== Text section ==
· · · · ·

Maine excludes needs-based public assistance programs and child support received for children from other relationships from the income calculation.
Step-by-Step: How to Use This Calculator
Step 1. Get your gross monthly income. Include wages, self-employment income, rental income, and any other regular income. Gross means before taxes and any deductions.
Step 2. Subtract court-ordered child support you are currently paying for children from other relationships. Maine adjusts for prior orders.
Step 3. Estimate the other parent's gross monthly income using the same method.
Step 4. Enter the number of children this order covers.
Step 5. Enter your parenting time percentage. Count overnights per year and divide by 365. Maine applies a credit when the paying parent has significant parenting time.
Step 6. Add healthcare costs. Enter the monthly cost of the children's health insurance premium.
Step 7. Add childcare costs. Enter monthly work-related childcare expenses that allow either parent to work.
Step 8. Review the full breakdown before accepting the result.
Parenting Time Adjustments in Maine
Maine adjusts child support when the paying parent has significant parenting time. Courts recognize that a parent who has the children for a substantial portion of the year is spending directly on their daily needs during that time.
At standard visitation levels, the adjustment is minimal. As parenting time approaches 50 percent, the credit grows. Maine recognizes arrangements where each parent has substantial time as shared parental rights and responsibilities. At near-equal time, both parents' obligations are considered and the net payment flows from the higher earner to the lower earner.
Equal parenting time with meaningfully different incomes still produces a net payment. Equal time does not mean equal financial responsibility when incomes differ.
Maine courts also recognize that even small differences in overnights near the 50/50 mark can affect which formula applies and how large the credit is. Counting actual overnights rather than estimating is worth doing when parenting time is close to equal.
Add-On Expenses in Maine
Maine adds healthcare premiums and work-related childcare costs to the base obligation, allocated proportionally by income share. Courts may also address extraordinary medical expenses and educational costs when circumstances warrant.
Maine is one of the states that explicitly recognizes post-secondary education expenses as a possible component of a child support order. This requires a specific court finding and is not part of the standard guideline calculation, but it is worth knowing if college costs are a near-term consideration.
Reading Your Results
The results display shows combined gross monthly income, the Basic Support Obligation from Maine's schedule, each parent's income share, the parenting time adjustment if applicable, add-on costs, and the final monthly obligation.
If you deducted a prior support obligation, confirm that deduction is reflected accurately in the income figures before accepting the result. A common error is deducting the prior obligation but not verifying it was applied before the income shares were calculated.
After You Get Your Estimate
Maine courts follow the Title 19-A, Section 2006 guidelines in all standard cases. Deviation is allowed when the guideline amount would be unjust or inappropriate. Courts consider both parents' financial resources, the child's specific needs, and any special circumstances.
Modification in Maine requires a substantial change in circumstances. Courts look for at least a 15 percent change in the calculated obligation as a practical threshold. Income changes, parenting time shifts, and changes in the children's needs are the most common grounds for filing.
A licensed Maine family law attorney can review your calculation and advise on whether your situation supports a deviation or modification. Many offer a free consultation.

· · · · ·

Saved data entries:
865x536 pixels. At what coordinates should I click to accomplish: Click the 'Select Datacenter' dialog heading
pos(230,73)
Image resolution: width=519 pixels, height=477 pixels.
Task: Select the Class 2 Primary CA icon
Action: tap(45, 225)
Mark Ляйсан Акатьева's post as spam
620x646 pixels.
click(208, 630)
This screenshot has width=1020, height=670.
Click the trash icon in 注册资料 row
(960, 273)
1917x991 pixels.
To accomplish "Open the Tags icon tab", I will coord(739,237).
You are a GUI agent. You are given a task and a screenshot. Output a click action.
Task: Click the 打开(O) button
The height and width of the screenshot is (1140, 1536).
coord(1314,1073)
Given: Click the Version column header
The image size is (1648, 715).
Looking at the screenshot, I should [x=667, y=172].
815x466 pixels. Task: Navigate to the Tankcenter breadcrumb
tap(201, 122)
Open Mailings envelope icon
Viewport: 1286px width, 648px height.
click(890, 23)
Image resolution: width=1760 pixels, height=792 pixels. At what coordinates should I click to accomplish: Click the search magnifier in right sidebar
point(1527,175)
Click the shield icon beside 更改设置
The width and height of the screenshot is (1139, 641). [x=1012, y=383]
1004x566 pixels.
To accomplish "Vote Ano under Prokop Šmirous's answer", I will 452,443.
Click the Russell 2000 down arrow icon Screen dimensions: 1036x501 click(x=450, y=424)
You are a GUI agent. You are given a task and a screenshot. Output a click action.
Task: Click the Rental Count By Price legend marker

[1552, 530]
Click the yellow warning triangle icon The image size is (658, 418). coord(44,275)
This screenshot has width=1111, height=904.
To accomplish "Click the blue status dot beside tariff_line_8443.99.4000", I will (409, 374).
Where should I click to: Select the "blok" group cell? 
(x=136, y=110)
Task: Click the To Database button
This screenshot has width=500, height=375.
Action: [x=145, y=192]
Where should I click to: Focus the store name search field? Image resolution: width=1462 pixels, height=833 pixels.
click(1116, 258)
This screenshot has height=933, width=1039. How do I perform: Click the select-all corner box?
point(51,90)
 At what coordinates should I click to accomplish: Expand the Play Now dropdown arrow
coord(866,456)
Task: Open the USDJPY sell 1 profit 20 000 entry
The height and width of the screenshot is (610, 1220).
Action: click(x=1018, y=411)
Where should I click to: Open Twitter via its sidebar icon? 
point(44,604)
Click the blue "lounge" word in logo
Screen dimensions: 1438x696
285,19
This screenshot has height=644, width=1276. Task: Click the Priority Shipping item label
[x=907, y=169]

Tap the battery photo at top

· · · · ·

== Work to complete ==
- A) In the Maine child support guide, what change in the calculated obligation do courts look for as a practical threshold for modification?
- B) Reproduce the Maine child support guide word for word from "Step 3. Estimate" to "during that time.".
The listing is separate from the Maine child support guide.

== Exercise solutions ==
- A) At least a 15 percent change.

- B)
Step 3. Estimate the other parent's gross monthly income using the same method.
Step 4. Enter the number of children this order covers.
Step 5. Enter your parenting time percentage. Count overnights per year and divide by 365. Maine applies a credit when the paying parent has significant parenting time.
Step 6. Add healthcare costs. Enter the monthly cost of the children's health insurance premium.
Step 7. Add childcare costs. Enter monthly work-related childcare expenses that allow either parent to work.
Step 8. Review the full breakdown before accepting the result.
Parenting Time Adjustments in Maine
Maine adjusts child support when the paying parent has significant parenting time. Courts recognize that a parent who has the children for a substantial portion of the year is spending directly on their daily needs during that time.